Earthquake in San Francisco Bay Area, California

The 1984 Morgan Hill earthquake (also known as the Halls Valley earthquake) occurred on April 24 at 1:15 p.m. local time in the Santa Clara Valley of Northern California. The shock had a moment magnitude of 6.2 and a maximum Mercalli intensity of VIII (Severe). The epicenter was located near Mount Hamilton in the Diablo Range of the California Coast Ranges. Nearby communities (including Morgan Hill) sustained serious damage with financial losses of at least US$7.5 million.

==Earthquake==
The earthquake occurred along the Calaveras Fault, with the epicenter 16 km northeast of San Jose, and at a depth of 8 km.

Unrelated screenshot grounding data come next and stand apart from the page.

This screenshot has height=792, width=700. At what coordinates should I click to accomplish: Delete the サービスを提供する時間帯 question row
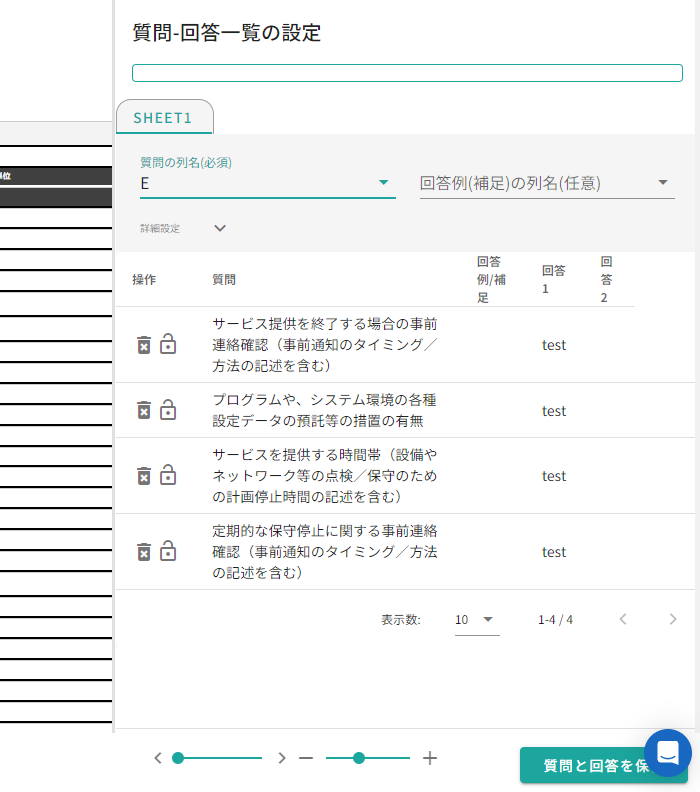pos(144,475)

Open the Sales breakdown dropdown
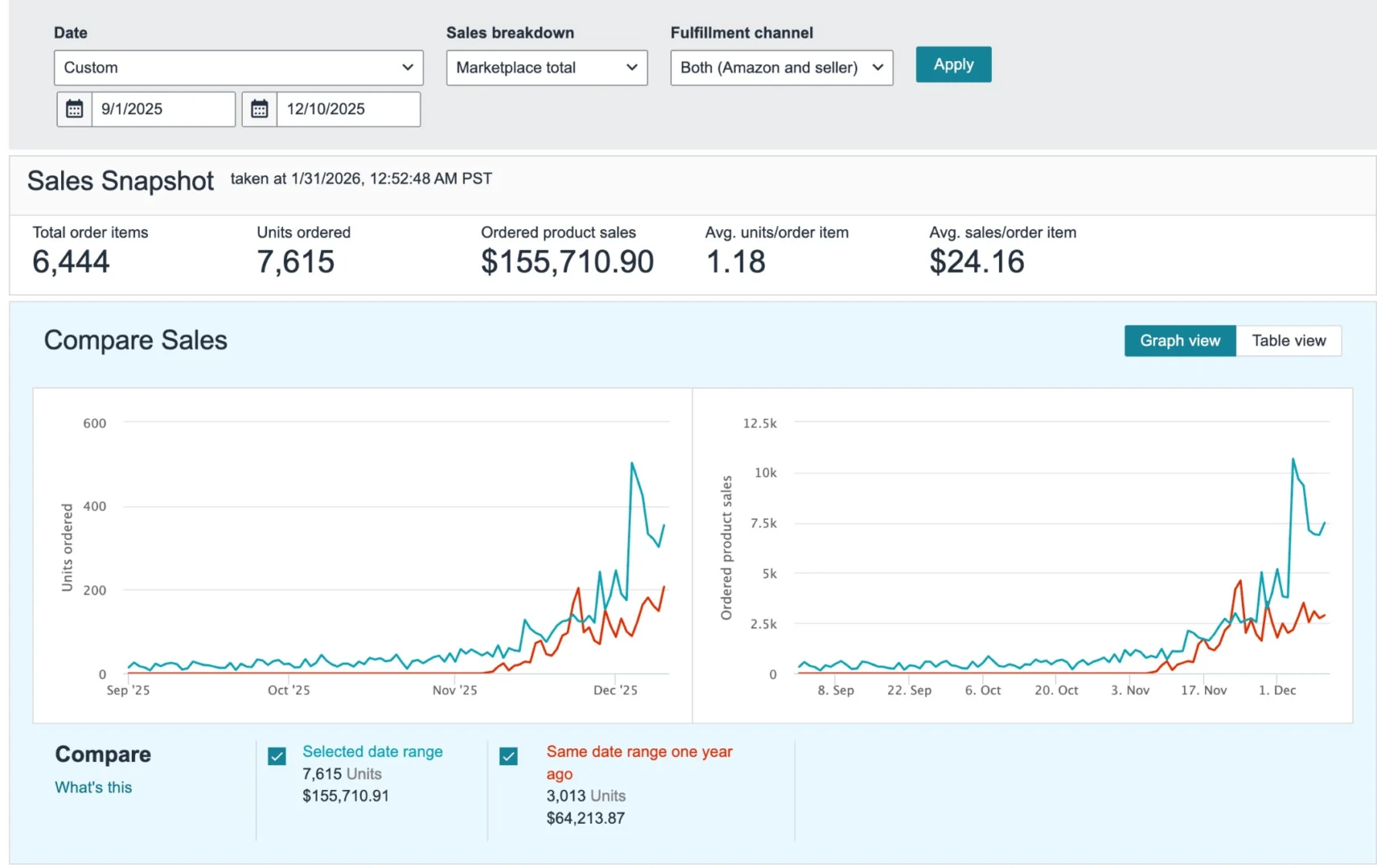click(x=547, y=68)
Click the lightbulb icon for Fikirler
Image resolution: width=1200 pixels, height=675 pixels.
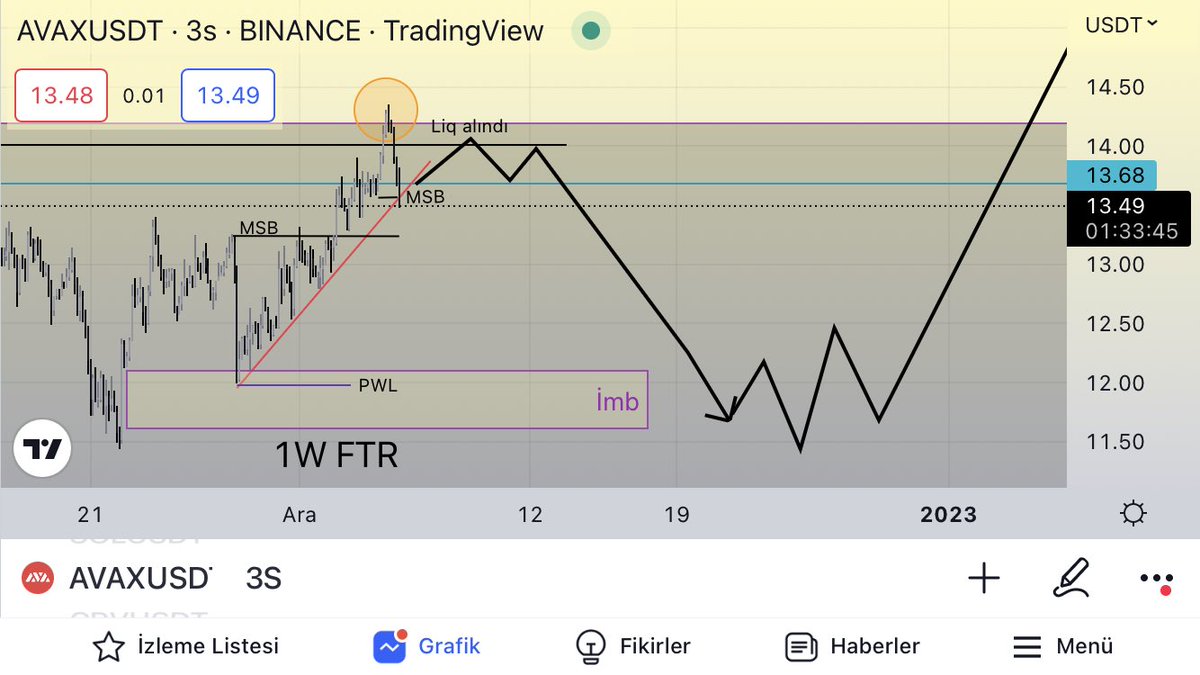(x=590, y=646)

The shock was felt in Sacramento in California's central valley.

=== Damage ===
The earthquake was reported to be felt over an area of 120000 km2. Morgan Hill was the worst affected, with a number of mobile homes sliding off foundations, and moderate damage to several masonry buildings in the city. The communities of San Jose, San Martin and Coyote were some areas that experienced minor damage. In Santa Clara County, over 550 buildings were reported to have received at least minor damage.

=== Aftershocks ===
The outline of aftershocks show that the rupture propagated southeast over a 25 km section of the fault, as far as San Martin, to the location of the 1979 Coyote Lake earthquake's mainshock. That event's aftershock zone also stretched to the southeast.